Factors such as effectiveness and efficiency of each Regional Healthcare Service, presence of Reference Centers for specific diseases, waiting lists, diagnostic services and availability of treatments, and perceived or real quality of assistance, might influence patients’ mobility [10].
Therefore, both the active and passive mobility are indicators that could be interpreted as a proxy measure of the quality (real or perceived) of the healthcare assistance provided in a region. In particular, a high index of escape may be due to deficiencies in the supply of care, while a high index of attraction may be due to a higher quality of healthcare assistance in a specific region [5, 9].
From an economic point of view, active mobility represents a credit item for the regions, while passive mobility represents a debt item; each year the region that provides the service is reimbursed by that of the citizen’s residence [11, 12].
The economic value of interregional healthcare mobility for the entire Italian population in 2018 (hospitalizations, outpatient specialists, basic medicine, territorial pharmaceuticals and direct administration of drugs and healthcare transport) was equal to a limited percentage (4.1%) of total healthcare expenditure (approximately € 113 billion).

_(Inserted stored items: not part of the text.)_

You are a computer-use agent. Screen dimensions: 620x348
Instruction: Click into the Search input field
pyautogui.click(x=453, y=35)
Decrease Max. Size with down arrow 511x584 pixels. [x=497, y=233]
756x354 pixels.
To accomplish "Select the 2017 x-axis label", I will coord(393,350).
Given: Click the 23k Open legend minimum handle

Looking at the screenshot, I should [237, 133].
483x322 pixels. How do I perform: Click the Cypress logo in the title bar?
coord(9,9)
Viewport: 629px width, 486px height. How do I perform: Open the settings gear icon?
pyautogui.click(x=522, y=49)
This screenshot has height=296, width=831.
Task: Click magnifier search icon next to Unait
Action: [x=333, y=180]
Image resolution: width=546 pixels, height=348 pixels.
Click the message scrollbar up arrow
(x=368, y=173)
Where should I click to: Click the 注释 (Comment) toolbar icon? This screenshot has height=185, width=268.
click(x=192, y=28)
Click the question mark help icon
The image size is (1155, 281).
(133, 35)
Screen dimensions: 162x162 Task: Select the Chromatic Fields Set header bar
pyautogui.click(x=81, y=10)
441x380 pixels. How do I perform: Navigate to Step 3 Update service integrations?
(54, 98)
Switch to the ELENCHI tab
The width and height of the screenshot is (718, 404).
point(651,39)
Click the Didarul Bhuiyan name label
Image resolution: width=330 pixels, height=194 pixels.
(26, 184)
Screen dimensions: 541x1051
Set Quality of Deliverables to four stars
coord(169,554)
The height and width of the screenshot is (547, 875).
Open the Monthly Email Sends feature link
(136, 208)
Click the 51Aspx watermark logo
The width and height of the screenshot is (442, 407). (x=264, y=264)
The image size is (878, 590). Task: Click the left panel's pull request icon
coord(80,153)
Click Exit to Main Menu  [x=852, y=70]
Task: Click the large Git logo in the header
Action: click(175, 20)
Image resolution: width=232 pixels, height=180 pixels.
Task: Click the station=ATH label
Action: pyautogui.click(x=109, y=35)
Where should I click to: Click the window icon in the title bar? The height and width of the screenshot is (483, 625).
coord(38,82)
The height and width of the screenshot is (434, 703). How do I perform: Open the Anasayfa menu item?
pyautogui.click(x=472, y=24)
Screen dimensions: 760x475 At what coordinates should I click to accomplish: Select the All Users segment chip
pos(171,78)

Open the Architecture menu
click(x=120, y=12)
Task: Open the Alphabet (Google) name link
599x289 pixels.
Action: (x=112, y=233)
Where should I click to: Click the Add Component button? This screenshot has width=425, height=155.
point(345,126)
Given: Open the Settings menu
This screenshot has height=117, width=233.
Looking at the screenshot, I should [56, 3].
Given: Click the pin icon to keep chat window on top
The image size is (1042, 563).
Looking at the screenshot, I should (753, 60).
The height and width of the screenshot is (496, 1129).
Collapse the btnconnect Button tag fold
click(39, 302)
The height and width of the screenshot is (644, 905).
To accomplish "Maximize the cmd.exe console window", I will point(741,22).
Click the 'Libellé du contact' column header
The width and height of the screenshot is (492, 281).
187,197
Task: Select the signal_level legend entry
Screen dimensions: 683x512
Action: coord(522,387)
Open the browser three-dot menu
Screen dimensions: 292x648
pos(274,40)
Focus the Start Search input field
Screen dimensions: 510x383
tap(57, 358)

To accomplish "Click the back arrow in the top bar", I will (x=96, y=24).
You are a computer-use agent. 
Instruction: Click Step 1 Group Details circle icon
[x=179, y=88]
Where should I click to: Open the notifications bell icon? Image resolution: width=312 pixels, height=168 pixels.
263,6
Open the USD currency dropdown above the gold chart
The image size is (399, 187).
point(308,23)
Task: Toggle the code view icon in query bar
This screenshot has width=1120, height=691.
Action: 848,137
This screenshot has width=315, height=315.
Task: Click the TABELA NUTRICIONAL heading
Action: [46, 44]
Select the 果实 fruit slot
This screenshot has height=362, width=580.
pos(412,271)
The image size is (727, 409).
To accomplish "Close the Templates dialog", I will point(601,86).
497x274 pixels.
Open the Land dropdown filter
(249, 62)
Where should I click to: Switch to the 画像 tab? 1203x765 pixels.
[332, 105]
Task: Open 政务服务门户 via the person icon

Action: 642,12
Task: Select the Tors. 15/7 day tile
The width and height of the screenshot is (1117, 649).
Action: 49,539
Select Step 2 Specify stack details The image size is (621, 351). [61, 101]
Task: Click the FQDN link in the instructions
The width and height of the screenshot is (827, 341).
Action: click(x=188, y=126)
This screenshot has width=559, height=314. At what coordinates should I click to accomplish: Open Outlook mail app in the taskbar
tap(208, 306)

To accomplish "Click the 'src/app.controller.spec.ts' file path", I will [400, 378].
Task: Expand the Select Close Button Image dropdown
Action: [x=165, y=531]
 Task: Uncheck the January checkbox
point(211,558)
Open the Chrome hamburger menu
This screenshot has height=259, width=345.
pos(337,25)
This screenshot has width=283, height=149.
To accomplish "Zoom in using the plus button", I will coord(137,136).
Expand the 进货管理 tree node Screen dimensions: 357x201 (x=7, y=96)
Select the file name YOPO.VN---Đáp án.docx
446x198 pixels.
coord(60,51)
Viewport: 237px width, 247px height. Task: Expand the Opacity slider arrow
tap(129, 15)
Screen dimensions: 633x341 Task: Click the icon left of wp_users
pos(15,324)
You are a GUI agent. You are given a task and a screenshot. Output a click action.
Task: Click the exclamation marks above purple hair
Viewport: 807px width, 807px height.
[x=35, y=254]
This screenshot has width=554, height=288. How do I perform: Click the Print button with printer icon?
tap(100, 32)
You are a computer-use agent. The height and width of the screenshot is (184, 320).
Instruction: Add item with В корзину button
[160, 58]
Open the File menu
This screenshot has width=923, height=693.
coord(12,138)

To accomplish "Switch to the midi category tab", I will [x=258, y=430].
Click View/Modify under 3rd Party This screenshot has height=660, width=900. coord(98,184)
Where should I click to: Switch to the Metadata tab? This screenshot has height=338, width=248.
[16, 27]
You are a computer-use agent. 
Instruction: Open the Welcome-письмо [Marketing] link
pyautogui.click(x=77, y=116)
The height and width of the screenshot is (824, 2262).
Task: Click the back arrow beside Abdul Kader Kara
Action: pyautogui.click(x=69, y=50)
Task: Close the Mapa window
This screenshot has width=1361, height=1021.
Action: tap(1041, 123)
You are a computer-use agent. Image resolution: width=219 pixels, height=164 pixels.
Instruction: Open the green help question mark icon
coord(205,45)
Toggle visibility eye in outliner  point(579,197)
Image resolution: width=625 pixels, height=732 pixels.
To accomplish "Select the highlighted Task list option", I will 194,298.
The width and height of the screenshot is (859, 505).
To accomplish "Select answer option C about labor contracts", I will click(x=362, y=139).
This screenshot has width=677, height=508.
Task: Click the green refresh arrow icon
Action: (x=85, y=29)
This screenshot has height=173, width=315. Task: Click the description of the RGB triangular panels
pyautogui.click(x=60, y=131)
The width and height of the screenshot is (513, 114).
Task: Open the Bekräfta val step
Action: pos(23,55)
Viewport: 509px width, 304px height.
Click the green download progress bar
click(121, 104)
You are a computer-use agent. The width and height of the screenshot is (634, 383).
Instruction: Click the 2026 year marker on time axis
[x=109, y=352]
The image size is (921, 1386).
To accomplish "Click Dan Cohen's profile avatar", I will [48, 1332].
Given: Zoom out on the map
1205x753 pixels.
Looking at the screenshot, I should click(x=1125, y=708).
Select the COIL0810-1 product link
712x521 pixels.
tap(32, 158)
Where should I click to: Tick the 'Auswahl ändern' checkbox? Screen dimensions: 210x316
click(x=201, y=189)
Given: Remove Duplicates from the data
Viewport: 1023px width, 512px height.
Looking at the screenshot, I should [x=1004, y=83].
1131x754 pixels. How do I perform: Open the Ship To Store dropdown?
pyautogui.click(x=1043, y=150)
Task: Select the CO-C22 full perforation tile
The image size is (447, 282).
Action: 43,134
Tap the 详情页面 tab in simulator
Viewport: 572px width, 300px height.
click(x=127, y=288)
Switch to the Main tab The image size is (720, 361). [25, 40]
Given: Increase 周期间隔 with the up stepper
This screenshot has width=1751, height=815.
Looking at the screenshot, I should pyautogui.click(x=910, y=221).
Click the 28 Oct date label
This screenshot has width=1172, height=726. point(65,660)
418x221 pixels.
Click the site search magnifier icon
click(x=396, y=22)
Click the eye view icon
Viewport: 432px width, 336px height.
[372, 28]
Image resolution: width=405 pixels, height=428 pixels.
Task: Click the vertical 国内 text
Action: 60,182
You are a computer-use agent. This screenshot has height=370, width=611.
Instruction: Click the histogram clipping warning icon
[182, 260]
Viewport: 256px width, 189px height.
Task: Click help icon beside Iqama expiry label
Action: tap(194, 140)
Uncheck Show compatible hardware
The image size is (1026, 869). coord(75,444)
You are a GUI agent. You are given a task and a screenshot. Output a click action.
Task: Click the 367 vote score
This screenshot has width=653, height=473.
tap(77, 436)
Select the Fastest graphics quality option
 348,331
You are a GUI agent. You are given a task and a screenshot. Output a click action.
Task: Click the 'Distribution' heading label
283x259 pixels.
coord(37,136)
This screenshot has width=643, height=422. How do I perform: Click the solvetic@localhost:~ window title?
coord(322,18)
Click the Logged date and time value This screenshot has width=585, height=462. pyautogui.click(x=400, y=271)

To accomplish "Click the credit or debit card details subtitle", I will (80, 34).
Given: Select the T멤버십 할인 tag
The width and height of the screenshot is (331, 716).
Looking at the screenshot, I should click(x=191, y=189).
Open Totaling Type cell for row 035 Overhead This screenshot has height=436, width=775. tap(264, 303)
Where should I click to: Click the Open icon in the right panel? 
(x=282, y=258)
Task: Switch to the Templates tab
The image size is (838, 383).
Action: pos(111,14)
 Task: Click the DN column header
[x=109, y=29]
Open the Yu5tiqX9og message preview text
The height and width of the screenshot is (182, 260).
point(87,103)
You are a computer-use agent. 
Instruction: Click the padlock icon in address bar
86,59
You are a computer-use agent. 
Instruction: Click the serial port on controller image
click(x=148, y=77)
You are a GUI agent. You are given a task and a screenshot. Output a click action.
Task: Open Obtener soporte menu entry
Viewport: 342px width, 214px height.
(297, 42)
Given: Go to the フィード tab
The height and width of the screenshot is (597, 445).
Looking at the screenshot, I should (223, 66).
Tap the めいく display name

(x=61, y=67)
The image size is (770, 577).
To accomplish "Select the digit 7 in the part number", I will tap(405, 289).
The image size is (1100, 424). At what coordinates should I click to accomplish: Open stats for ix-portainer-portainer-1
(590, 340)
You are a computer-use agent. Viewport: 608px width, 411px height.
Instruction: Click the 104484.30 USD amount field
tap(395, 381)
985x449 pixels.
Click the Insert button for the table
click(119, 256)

However, it has particular importance due to the impact on the financial balance (positive or negative) of regions (regions with a balance > € 100 million: Lombardy + € 750 million, Emilia-Romagna + € 327 million, Tuscany + € 144 million, Veneto + € 139 million; regions with balance < − € 200 million: Puglia - € 211 million, Sicily - € 223 million, Calabria - € 288 million, Campania - € 351 million) [5]. The analysis of healthcare mobility, therefore, represents one of the main performance indicators of Regional Healthcare Systems, both for its economic relevance and for the adequacy / satisfaction of the services provided [12].
While the data of healthcare mobility of the entire population are known [9], there is lack of evidence about both active and passive healthcare mobility of children ≤14 years old. In particular, since children living in the South regions are the most disadvantaged from an economic, educational and social point of view [13], we focused on the healthcare mobility from the South regions to the Center-North regions. In this context, the aim of the study is to analyze the healthcare mobility in 2019 in Italy for all children ≤ 14 years of age and its associated cost.